The embodiments of the invention in which an exclusive property or privilege is claimed are defined as follows:

1. An apparatus for treating a surface with abrasive comprising:
an enclosure having an opening adapted to expose a surface to said enclosure;
propelling means for propelling abrasive particles in a path from said propelling means through said opening of the enclo-sure against said surface;
sealing means around said opening for providing a seal about said opening between said enclosure and surface to prevent abrasive from escaping from said enclosure between said opening and surface;
a collection means for receiving abrasive rebounded from said surface after having been propelled against a surface by said propelling means;
a path defined by said apparatus between said opening and said collection means for receiving abrasive rebounded from said surface and directing said rebounded abrasive toward said collection means; and a rotatable brush positioned within the boundary of the opening of the enclosure for moving abrasive on said surface into said path.

2. The apparatus according to Claim 1 wherein said collec-tion means is a collection bin for accumulating abrasive material directed thereto.

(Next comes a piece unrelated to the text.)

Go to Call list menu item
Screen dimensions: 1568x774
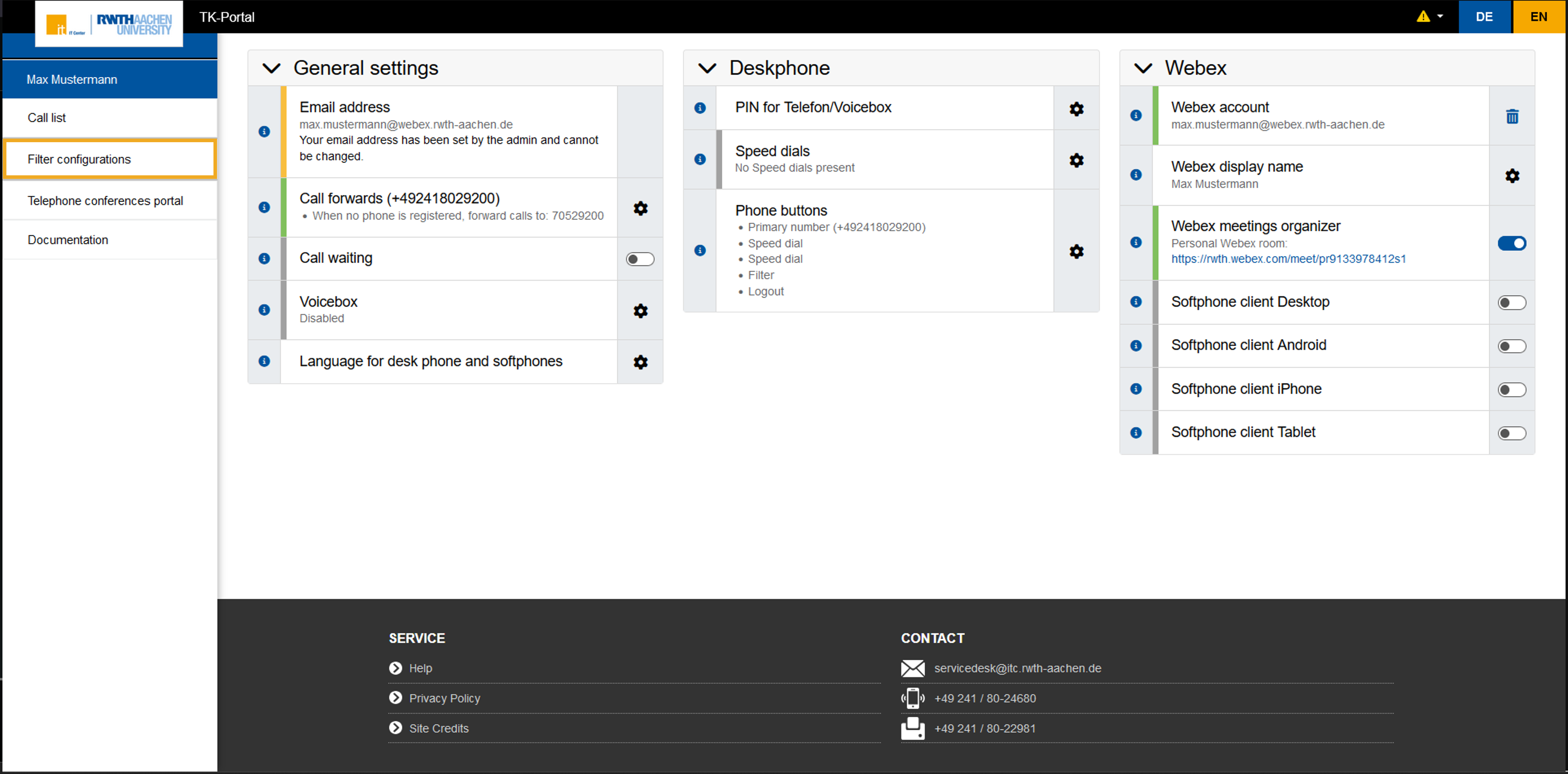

3. The apparatus according to Claim 1 wherein said path is intermediate of said rotatable brush and said means for receiving abrasive rebounded from said surface.

4. The apparatus according to Claim 1 wherein said propelling means includes a centrifugal wheel for directing abrasive toward the opening with sufficient kinetic energy to cause said abrasive to rebound to said collecting means after impacting against said surface.

5. The apparatus according to Claim 1 wherein a hopper is located above said propelling means for delivering abrasive to said propelling means; and an elevator arranged between said collection means and said hopper for transferring abrasive from said collection means to said hopper.